McKinney is not only nuttier than a pecan grove in Houston County and a
bigger joke than the entire nation of France, she can make a racial
issue out of a doorknob. The guard stopping her happened to be a white
male, and she was quick to let us know that she is “a female, black
congresswoman” — in case you hadn’t noticed. I think her inference is
that had a white guy walked around the security checkpoint, all the
guards would have just smiled and waved and hoped he didn’t shoot
anybody.
After the incident, the ambassador flew her saucer down to Howard
University to hold a news conference, replete with little kids from
Coffee County holding up signs saying “Is Cynthia a target”? You can’t
start racial paranoia too early, you know. At the news conference she
surrounded herself with the usual suspects, including the National
Organization of Women, the National Association for the Advancement of
Colored People and the Intergalactic Space Aliens Booster Club. Even
Harry “Banana Boat” Belafonte showed up and brought the crowd to its
feet with an impassioned speech. Belafonte told the assembled throng,
“Day-O, Day-O. Daylight come and me wan’ go home.” The kids from Coffee
County held up signs saying, “What is a Day-O”? I am told there wasn’t a
dry eye in the house.
I
saw McKinney pull the same stunt she pulled at the Capitol, up close and
personal. During the run-up to the 1996 Olympics, then-Vice President Al
Gore came to Atlanta to make a speech. Gore was the man responsible for
coordinating the federal government’s involvement in the Games. We
invited a number of VIPs, including members of congress to attend.
ACOG’s CEO Billy Payne and I were at the door to greet our visitors.

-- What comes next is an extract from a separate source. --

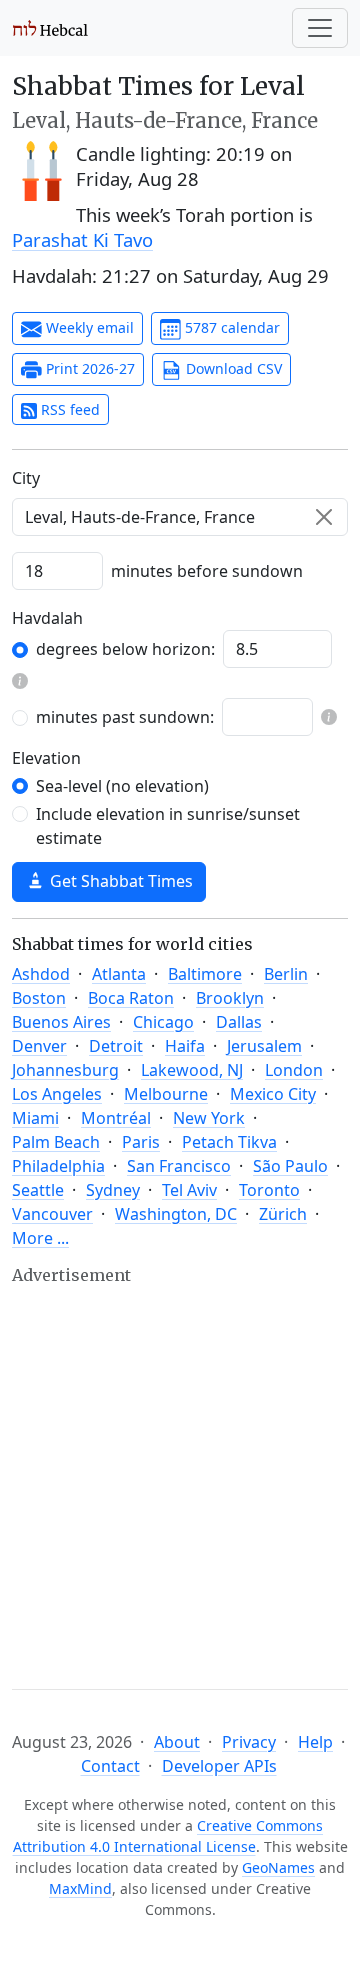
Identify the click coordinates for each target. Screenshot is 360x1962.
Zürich (283, 1214)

Payne either didn’t see or didn’t recognize McKinney, who launched into
a tirade not unlike what must have happened with the Capitol police. I
thought she might have a hissy fit right on the spot. Of all times not
to have a pacifier. But at least she didn’t slap us. Be grateful for all
small favors.
Back
home in the 4th District, her clueless supporters have bought into her
racism charge. That is appropriate. They and the Ambassador royally
deserve each other. She hasn’t done squat in Congress beyond smooching
the president and abusing a police officer who was just doing his job.
Name one single piece of significant — or insignificant — legislation
that she has gotten through Congress since she has been there (not
counting her efforts to have Uranus put in her district). If the voters
of the 4th District want a loudmouth, do-nothing congressperson, they
got one of the best.
I am
relieved that our Ambassador to Outer Space dropped by earth just long
enough to make a horse’s hiney out of herself. Frankly, I had begun to
wonder if she had decided to take up permanent residence on Jupiter. But
don’t look for her to be here too long. Outer space awaits. Let’s just
hope she returns in time to wet kiss the president next January on
national television. That is always a very special Day-O.